保育士の確保についてですが、一義的には国や府において人材確保に向けた抜本的な取組みを行っていただくことが必要であると認識しております。しかし、新制度開始まであと1年と差し迫っております。市内保育所が円滑に事業運営をしていただくことで、待機児童解消にもつながりますので、雇用部門も含めて部を越えた連携で対応を要望しておきます。

教育委員会の課題についてですが、教育委員会委員長、教育長のお二人からご答弁をいただきました。偶然か必然かわかりませんが、お二人とも行政職出身者ということで、その視点も合わせ持った改革に取り組んでいただいていることが理解できました。国による教育委員会改革の方向が今後どうなるかはわかりませんが、教育の課題が教育の分野にとどまらない、多様な社会問題に起因することも多く、課題解決には教育委員会だけで取り組むことに限界が来ていることも事実であると認識しています。そういった状況のもと、お二人の活躍に大いに期待するとともに、今後もより一層、開かれた教育行政の推進に取り組んでいただくことを要望いたします。
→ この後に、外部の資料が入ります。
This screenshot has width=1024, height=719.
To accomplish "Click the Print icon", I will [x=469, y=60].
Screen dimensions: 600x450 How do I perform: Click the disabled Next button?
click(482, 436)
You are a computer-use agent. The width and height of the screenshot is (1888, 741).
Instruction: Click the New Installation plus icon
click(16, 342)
校長公募についてですが、公職に就くということは、一民間企業に勤めている以上に高い倫理観や人格が求められているものと認識しております。従来の教員出身校長であれば、これまでの仕事ぶりなどからそういったことを判断できると思いますが、公募となれば、答弁にあったように面接等で判断するしかないわけであります。短い時間で倫理観や人格が校長にふさわしいかどうか判断するのは極めて困難であり、公募校長が増加すれば、一定数、問題発言や行動をする人が含まれてくるのではないかと危惧いたします。

一方、公募校長によって、従来にはない発想やノウハウを学校に取り入れることによる効果も期待しておりますので、今後の公募を継続される際には、小・中学校59校全体の中で、適度なボリュームを見極めた上で取り組んでいただきたいと思います。
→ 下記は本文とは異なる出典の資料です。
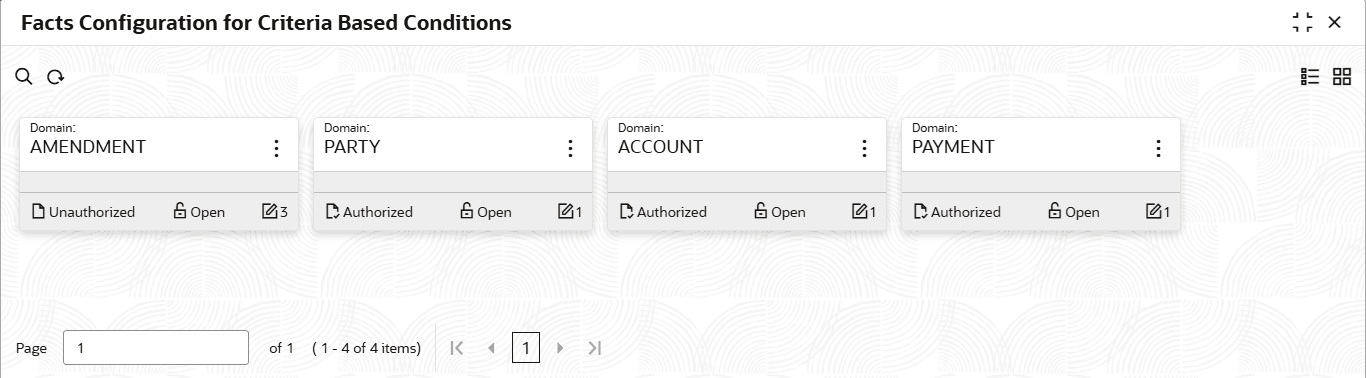This screenshot has height=378, width=1366.
Task: Go to the last page
Action: (x=595, y=348)
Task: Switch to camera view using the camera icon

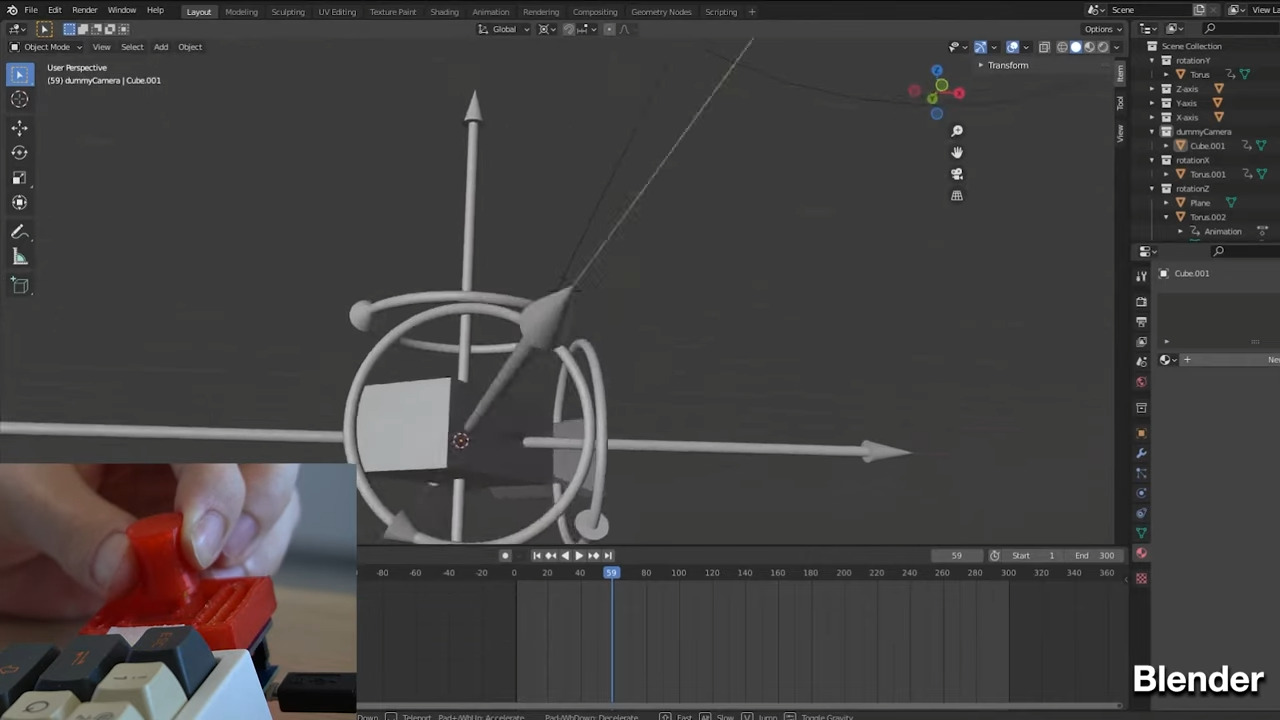Action: point(957,173)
校長の再任用との関係では、再考する必要があると答弁されましたので、了といたします。公募で退職校長を任用するのと、再任用で任用するのとでは、恐らく大きな違いは収入になるのではないかと思います。責任と仕事内容にそれほど差がないのに、収入に差があるということであれば、豊中市内の学校全体の組織として考えた場合に、働く人のモチベーションに影響することが懸念されますので、その点を踏まえて今後、検討していただきたいと思います。
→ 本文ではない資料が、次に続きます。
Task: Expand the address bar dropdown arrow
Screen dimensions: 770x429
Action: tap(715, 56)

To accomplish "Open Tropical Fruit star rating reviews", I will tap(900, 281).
最後に、学校と所得の関係と地域間格差の解消についてですが、学校間における学力格差が存在すること、それに経済格差が関わっていることは明らかで、そのことを教育委員会としても十分認識されています。その上で、選択と集中の視点で、学力面や生活面での課題が大きい学校に対して、人的、物的支援を行っているとのことですが、学校現場の声やさまざまなデータから考えると、現状の予算額や事業内容では、まだまだ不十分な気がします。教育長がおっしゃったように、学校間・地域間の課題はさまざまで、関係部局との連携が必要不可欠だと思いますが、学力課題のある学校や学校に通学する児童や生徒及びその世帯に対しても、もっと極端と思えるぐらい集中的な予算措置や事業展開をしないと、市内に存在する地域間における生活格差、経済格差からくる学力格差は埋まらないと思いますので、教育委員会としても手厚い予算措置、事業展開をしていただくことを要望しておきます。

また、現状において義務教育課程で備えるべき基礎学力が習得できずに卒業している児童や生徒が存在していることも明らかだと思います。そういった児童や生徒への対策や対応についても教育委員会として真剣に考え、取り組んでいただきたいと要望しておきます。

最後に、施政方針に関する質問でございますが、新たな発想と戦略、これについてご紹介されることは差し控えさせていただくとのことでした。ご答弁ありがとうございました。

なお、未来とよなか会派所属議員が、4月の市長選挙をどのようなスタンスで臨むかについては、この場でご紹介することは差し控えさせていただきたいと思いますので、よろしくお願いいたします。

以上、長々と言いましたが、未来とよなかの代表質問を終わらせていただきます。ありがとうございました。